Banksia ornata, commonly known as desert banksia, is a species of shrub that is endemic to south-eastern continental Australia. The Ngarrindjeri people of the Lower Murray region in South Australia know it as yelakut. It has thin bark, serrated, narrow egg-shaped leaves with the lower end towards the base, cream-coloured flowers in a cylindrical spike, and later, up to fifty follicles in each spike, surrounded by the remains of the flowers.

==Description==
Banksia ornata is a shrub that typically grows to a height of about 3 m but does not form a lignotuber. It has thin grey bark and stems that are hairy at first, later glabrous. The leaves are narrow egg-shaped with the narrower end towards the base, or wedge-shaped, 30–100 mm long and 4–25 mm wide on a petiole 5–10 mm long. The flowers are cream-coloured and arranged in a broadly cylindrical spike 50–110 mm long and 70–80 mm wide when the flowers open. There are hairy involucral bracts at the base of the spike but they fall off before the flowers open. The perianth is 30–35 mm long and the pistil 35–38 mm long and slightly curved. Flowering occurs in most months but mainly in winter and spring and there are up to fifty elliptic follicles 15–20 mm long and 10–15 mm wide in each spike, surrounded by the remains of the old flowers.

==Taxonomy and naming==
Banksia ornata was first formally described in 1854 by Carl Meissner from an unpublished description by Ferdinand von Mueller. The description was published in Linnaea: ein Journal für die Botanik in ihrem ganzen Umfange, oder Beiträge zur Pflanzenkunde. The specific epithet (ornata) is from the Latin word ornatus meaning "decorated", referring to the flowers and leaves.

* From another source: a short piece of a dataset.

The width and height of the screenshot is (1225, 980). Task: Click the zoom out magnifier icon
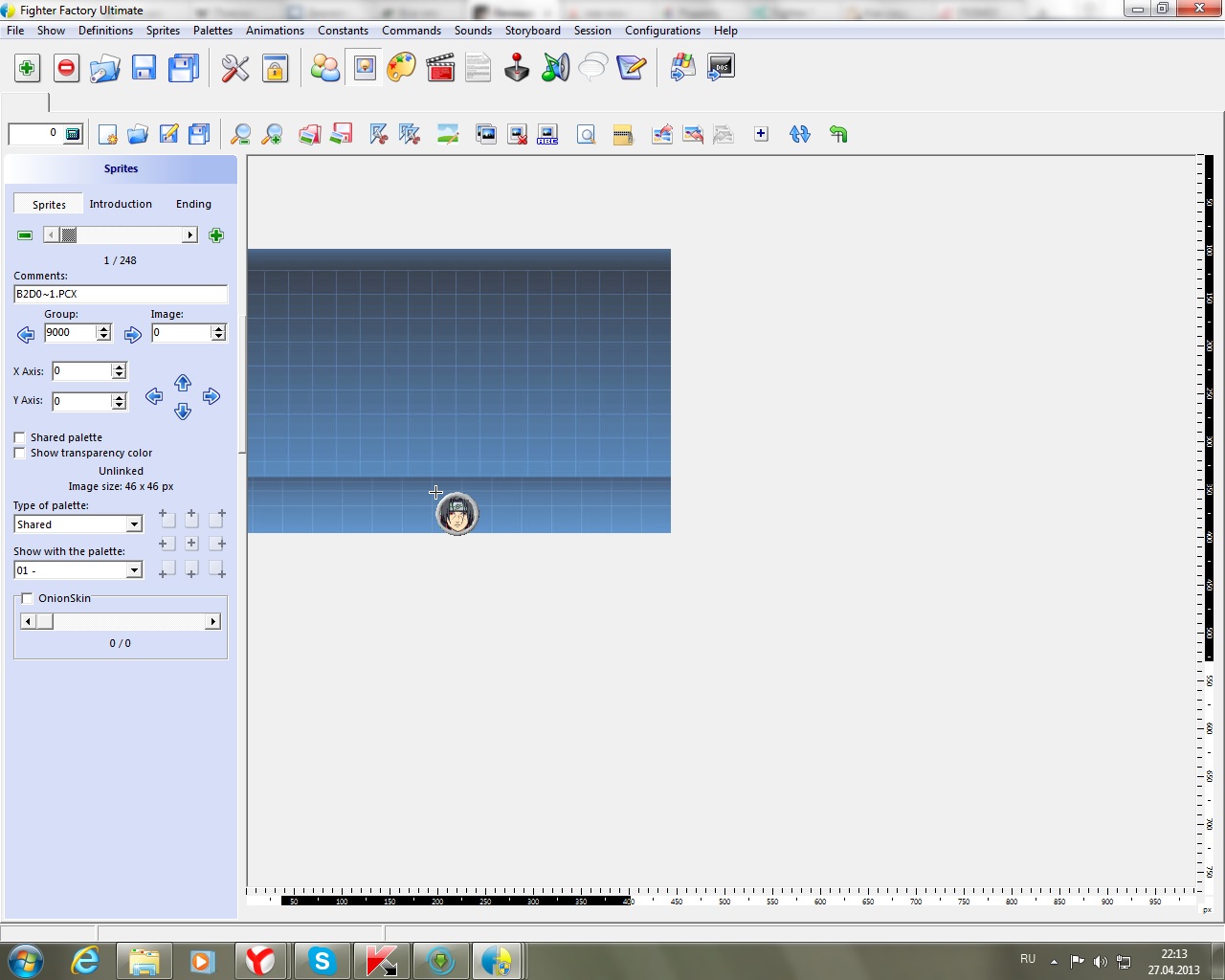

==Distribution and habitat==
Desert banksia is common in western Victoria and in South Australia. In South Australia it is found in the south-east of the state south of Nuriootpa, including on the lower Eyre Peninsula, Kangaroo Island and east of Adelaide. It is confined to the far west of Victoria, mainly between Murrayville and the Grampians. It tends to grow in mallee and heathland environments in sandy, well-drained soils.

==Ecology==
Nectarivorous birds are attracted to this shrub. Species observed feeding at its flowers include Anthochaera carunculata (red wattlebird), Melithreptus brevirostris (brown-header honeyeater), Melithreptus lunatus (white-naped honeyeater) and Zosterops lateralis (silvereye).